In a project supported by FAPESP, researchers at São Paulo State University (UNESP) will assess the potential of peptides and other bioactive molecules to inhibit the infection of cultured cells (CT scan of lungs infected by SARS-CoV-2; image: Radiological Society of North America)

Action of 50 synthetic compounds will be tested against novel coronavirus

September 02, 2020

By José Tadeu Arantes  |  Agência FAPESP – In Brazil, researchers at São Paulo State University’s Araraquara Institute of Chemistry (IQA-UNESP), in collaboration with colleagues at the university’s Institute of Biosciences, Letters and Exact Sciences (IBILCE-UNESP), are testing a library of dozens of bioactive peptides to find out if they are active against the novel coronavirus SARS-CoV-2.

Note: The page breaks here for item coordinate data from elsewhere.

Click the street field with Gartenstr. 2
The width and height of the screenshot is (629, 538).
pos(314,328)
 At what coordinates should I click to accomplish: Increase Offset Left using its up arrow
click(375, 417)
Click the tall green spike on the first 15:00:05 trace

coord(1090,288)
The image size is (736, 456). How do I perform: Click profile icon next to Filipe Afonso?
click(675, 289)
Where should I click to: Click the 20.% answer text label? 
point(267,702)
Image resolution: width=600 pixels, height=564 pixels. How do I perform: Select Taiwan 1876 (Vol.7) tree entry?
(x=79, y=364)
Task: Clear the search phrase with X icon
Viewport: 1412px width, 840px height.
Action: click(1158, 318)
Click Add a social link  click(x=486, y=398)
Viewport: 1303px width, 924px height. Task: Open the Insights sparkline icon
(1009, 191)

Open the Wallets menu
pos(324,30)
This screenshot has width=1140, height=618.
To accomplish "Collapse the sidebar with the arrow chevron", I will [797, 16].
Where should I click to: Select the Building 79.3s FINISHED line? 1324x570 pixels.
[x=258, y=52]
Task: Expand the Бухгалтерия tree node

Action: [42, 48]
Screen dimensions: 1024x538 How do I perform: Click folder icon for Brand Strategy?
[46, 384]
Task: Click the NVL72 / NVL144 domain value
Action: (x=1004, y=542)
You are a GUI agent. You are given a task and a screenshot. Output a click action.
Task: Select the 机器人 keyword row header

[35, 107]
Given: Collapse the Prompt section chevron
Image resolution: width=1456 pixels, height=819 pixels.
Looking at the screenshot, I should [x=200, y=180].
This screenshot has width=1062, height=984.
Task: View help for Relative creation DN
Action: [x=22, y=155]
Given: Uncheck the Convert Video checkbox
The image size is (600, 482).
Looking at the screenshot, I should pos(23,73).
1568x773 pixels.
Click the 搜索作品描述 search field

The study is supported by FAPESP and led by Eduardo Maffud Cilli, Director of IQA-UNESP.

“The aim is to identify and investigate the potential of peptides and bioconjugates [two bioactive molecules coupled together] to inhibit infection by SARS-CoV-2. We’ll evaluate the toxicity and antiviral activity of these molecules in a series of trials that will provide information on their inhibitory potential in the various stages of the virus’s lifecycle, such as cell entry and multiplication in cytoplasm,” Paulo Ricardo da Silva Sanches, a researcher on the IQA-UNESP team, told Agência FAPESP. “Trials have begun with human lung cells and monkey kidney cells. The toxicity of the compounds has been shown to be low. The next step is to analyze their action in cells infected by SARS-CoV-2.”

One of the compounds with significant potential, Sanches explained, is the bioconjugate gallic acid-hecate (GA-hecate), which displays low toxicity in healthy cells and has been shown to act powerfully against Zika virus (ZIKV) and hepatitis C virus (HCV) as well as to attack bacteria, fungi and cancer cells. The properties of this compound, synthesized at IQA-UNESP, were previously reported in a paper published in Scientific Reports (read more at:

“GA-hecate is a bioconjugate synthesized from the natural compound gallic acid and the peptide hecate, Sanches said. “One of the targets proposed for the bioconjugate is the viral envelope [the layer of lipids that encloses the genetic material of some viruses]. Like ZIKV and HCV, SARS-CoV-2 also has this lipidic envelope. It could also be a target for GA-hecate.”

“Screening of commercial antiinflammatory drugs in conjunction with antiviral compounds will point to a possible combined treatment with the aim of reducing viral load and controlling the inflammation frequently seen in severe cases of the disease,” Cilli said.

In addition to Cilli and Sanches, the project team includes Paula Rahal, a professor at IBILCE-UNESP, and Cintia Bittar and Marília Calmon, researchers at the same institution.